Before I say anything else Becky and I want to express our sorrow at the passing of Greg Hackney’s father. We know they were close. We’re sure this is a painful time for Greg and his family. We wish all of them the best and hope that the Lord gives them the strength to get through it.
As I’m working on this Becky and I are getting ready for a short vacation before the postseason events get started. We’re going to Iceland for a few days. Believe it or not they have some fantastic fishing up there, or so I’ve been told.
The place is supposed to be full of trout and salmon as well as a fair number of graylings. We can’t wait to get there and spend some quiet time with each other. Of course, we’re packing our fly rods, too. There’s no way I can go for the best part of a week without catching something thatlives in the water.
At the same time, though, I’ve been thinking about my career and what it means to me. Next year will be my 20th straight Bassmaster Classic, assuming I catch at least one keeper in the Toyota Bassmaster Angler of the Year Championship down on Lake Chatuge in Georgia.
As far as I know it’s the longest active streak going. That is something really special to me.

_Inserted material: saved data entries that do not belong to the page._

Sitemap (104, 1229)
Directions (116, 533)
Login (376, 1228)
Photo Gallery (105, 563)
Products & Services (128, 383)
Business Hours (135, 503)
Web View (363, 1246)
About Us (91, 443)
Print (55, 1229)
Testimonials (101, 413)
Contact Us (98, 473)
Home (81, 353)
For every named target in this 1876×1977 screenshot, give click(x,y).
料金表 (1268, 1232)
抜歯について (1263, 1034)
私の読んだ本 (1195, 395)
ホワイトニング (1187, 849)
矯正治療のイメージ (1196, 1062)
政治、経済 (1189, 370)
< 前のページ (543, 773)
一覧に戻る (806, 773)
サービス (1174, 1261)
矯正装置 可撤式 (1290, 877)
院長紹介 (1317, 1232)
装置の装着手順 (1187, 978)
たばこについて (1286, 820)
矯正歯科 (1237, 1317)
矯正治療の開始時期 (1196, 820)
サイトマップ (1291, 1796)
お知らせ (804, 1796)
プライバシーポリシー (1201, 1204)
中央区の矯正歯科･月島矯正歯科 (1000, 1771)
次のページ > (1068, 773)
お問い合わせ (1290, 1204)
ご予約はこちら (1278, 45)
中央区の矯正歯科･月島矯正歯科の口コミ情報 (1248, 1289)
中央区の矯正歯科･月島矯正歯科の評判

The past few years I made a couple of them by having to win a late season event or by getting some help from what another angler is doing. This year it’s on me.
Making the Classic is no small thing, and it’s not easy. I’ll admit that there was a time when I thought it was something that just happened, no big deal. The year I thought that was the last year I didn’t qualify. As painful as that was it taught me a valuable lesson, one that I’ll never forget.
Really, overall this year has been a good one. I didn’t win a tournament, but I did have a series of good, strong finishes with the exception of a couple of really bad events. I think I finished around 60 in one and around 80 in one. Otherwise I made a check in every tournament.
This column shouldn’t be taken as bragging, and I’m not patting myself on the back. What I am doing is taking a break and looking around. Some might call it smelling the roses. I appreciate what I have — my family, my career and in general my life.
This is a tough business. There are only so many tournaments, so many keeper bass and so many sponsors. Everyone is a competitor with everyone else for a piece of the pie. That’s pressure that never really goes away. No matter, sometimes you just have to stop and think about things.
That’s hard to do that when you’re a workaholic like me. Hard or not, though, it’s important. Without doing that you get lost in the trees and never see the forest.